=== Texto selecionado ===
T. Relativamente às sessões de julgamento, foram agendadas somente duas (19 e 20 de outubro de 2020) e uma continuação da última sessão, uma vez que faltaram testemunhas.
U. No que respeita às sessões de julgamento, importa mencionar que, por acordo das partes, a mesma audiência de julgamento, produziu a prova de três apensos K, L e M, ao processo de insolvência n.º 208/16.7T8OLH.
V. Uma vez que o objeto do litígio em cada um dos apensos estava interligado, as partes eram essencialmente as mesmas, as testemunhas arroladas e admitidas eram exatamente as mesmas e os ilustres mandatários das partes eram os mesmos.
W. O que contribuiu para uma maior eficácia e celeridade processuais e evitou que os intervenientes processuais – partes, testemunhas e mandatários judiciais –, se tivessem de deslocar ao Tribunal a quo para a realização de três ou mais audiências de julgamento, num período de temporal muito próximo, para produzir depoimentos ou declarações em grande parte sobre os mesmos factos.
=== Listagem ===
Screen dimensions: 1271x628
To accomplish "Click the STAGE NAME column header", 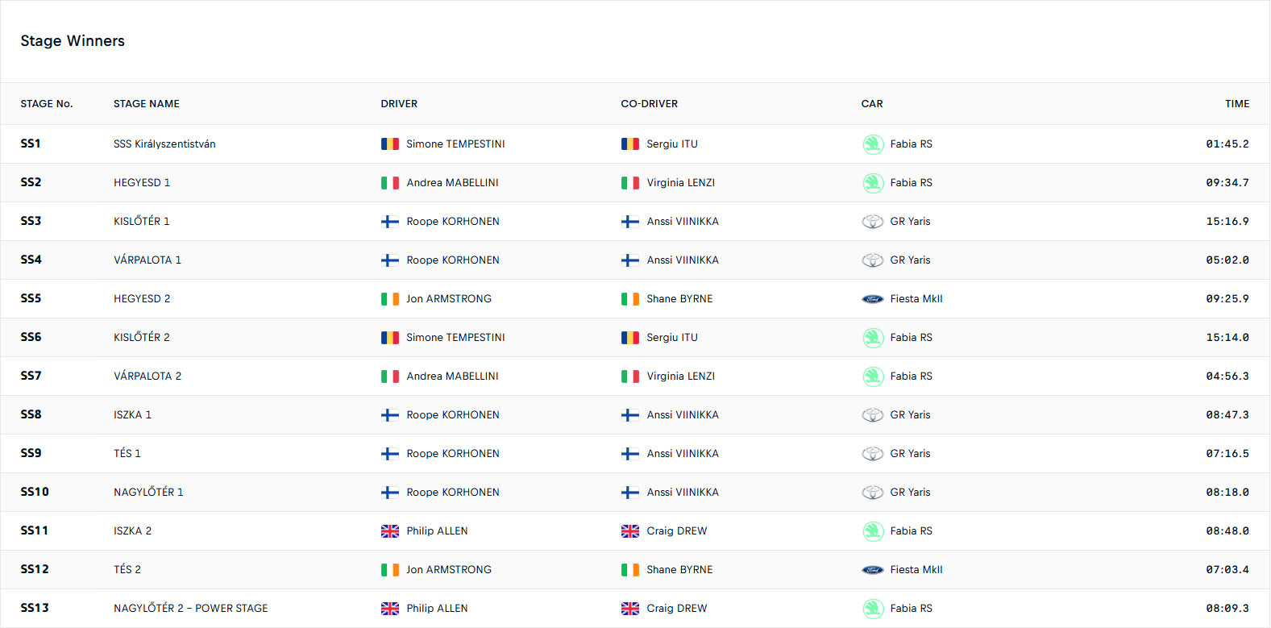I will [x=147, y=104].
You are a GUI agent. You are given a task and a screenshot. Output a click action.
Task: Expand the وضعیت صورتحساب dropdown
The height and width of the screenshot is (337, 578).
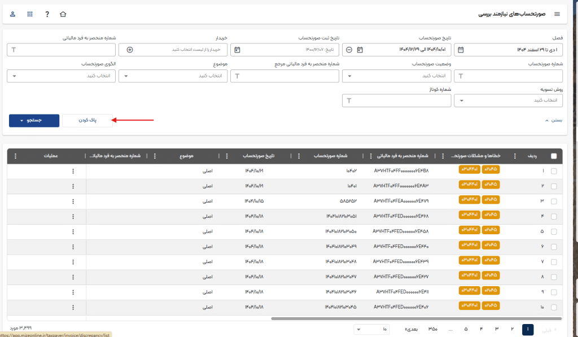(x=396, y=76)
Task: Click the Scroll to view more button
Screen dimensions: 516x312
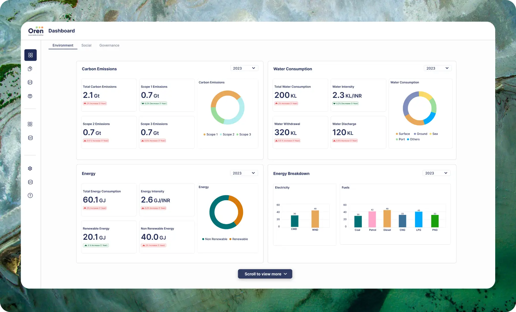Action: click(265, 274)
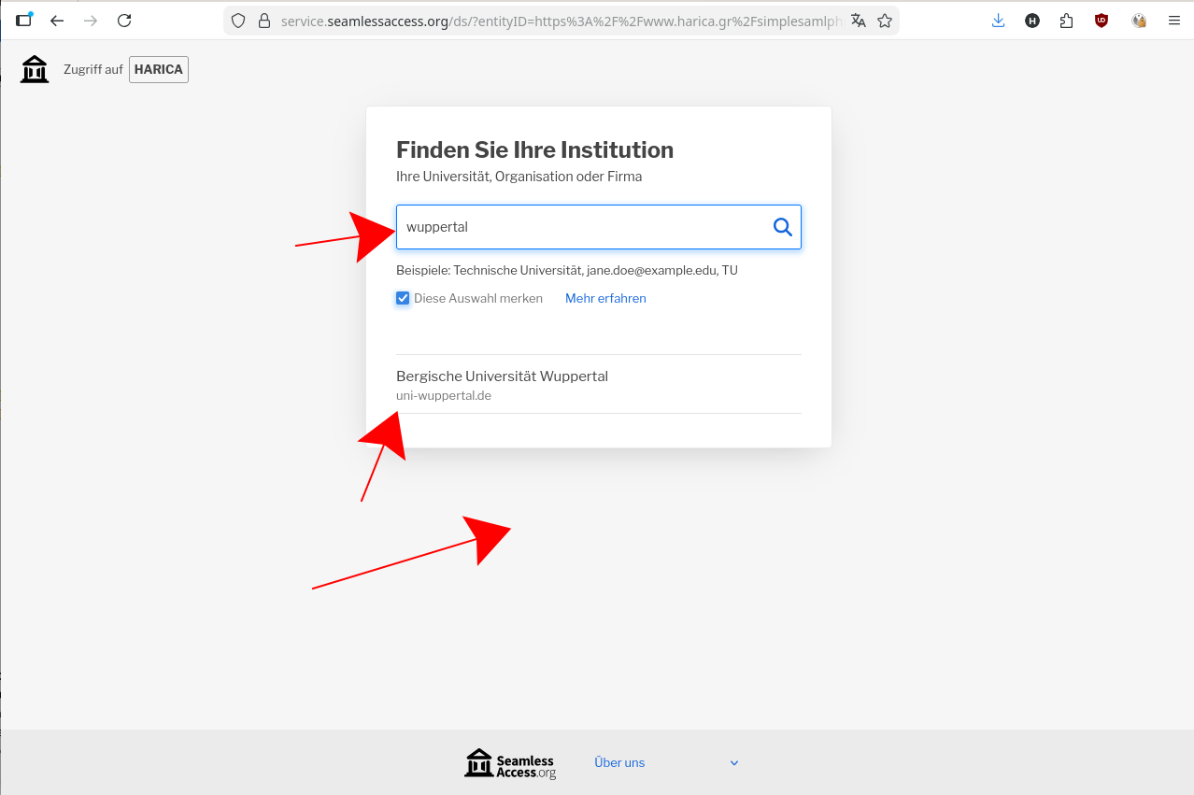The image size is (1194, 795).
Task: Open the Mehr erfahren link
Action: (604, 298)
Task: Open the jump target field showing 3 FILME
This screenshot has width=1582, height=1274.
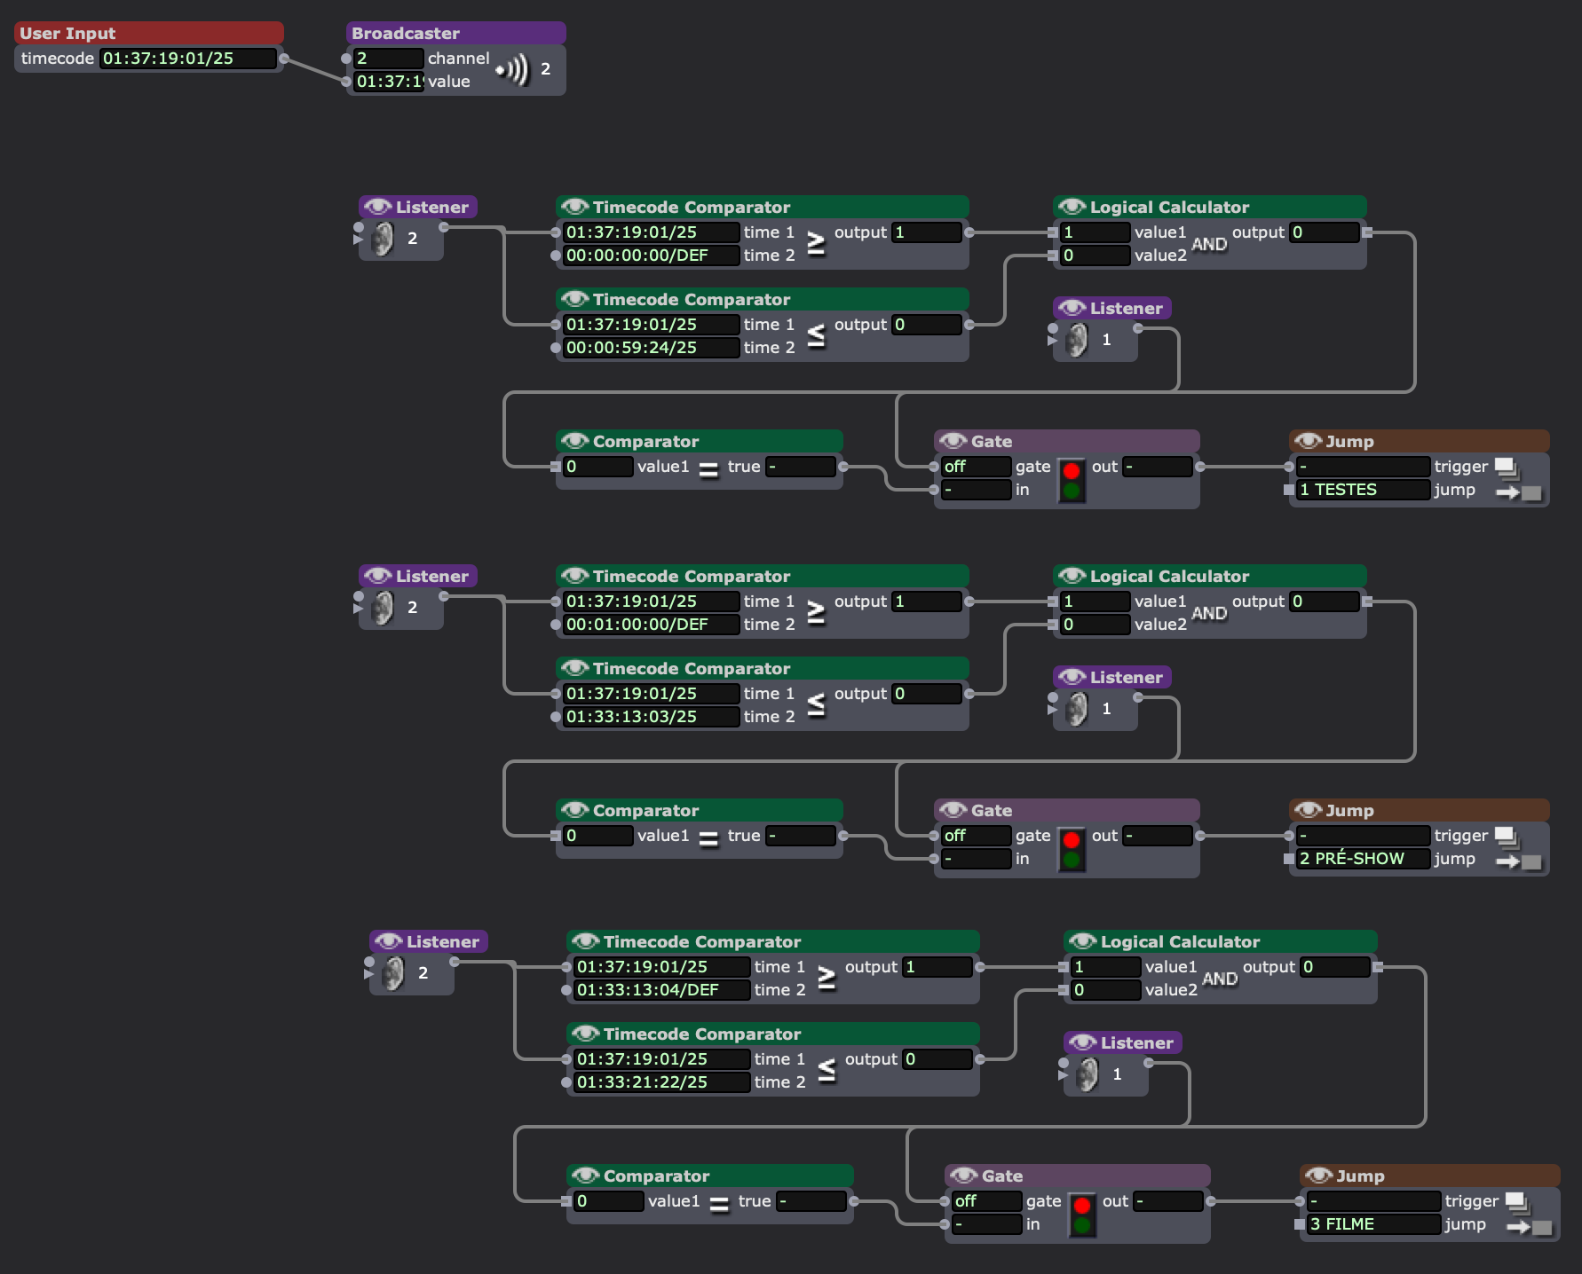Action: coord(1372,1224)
===
Tarefas escritas:
**1.** Segundo o texto selecionado, em que datas foram agendadas as sessões de julgamento?
**2.** Localize e copie todas as linhas da listagem que contêm a palavra "Open", tendo em conta a diferença entre maiúsculas e minúsculas.
O texto selecionado e a listagem têm origens distintas.

Soluções detalhadas:
**1.** Nos dias 19 e 20 de outubro de 2020.

**2.**
Task: Open the Mehr erfahren link
Task: Open the jump target field showing 3 FILME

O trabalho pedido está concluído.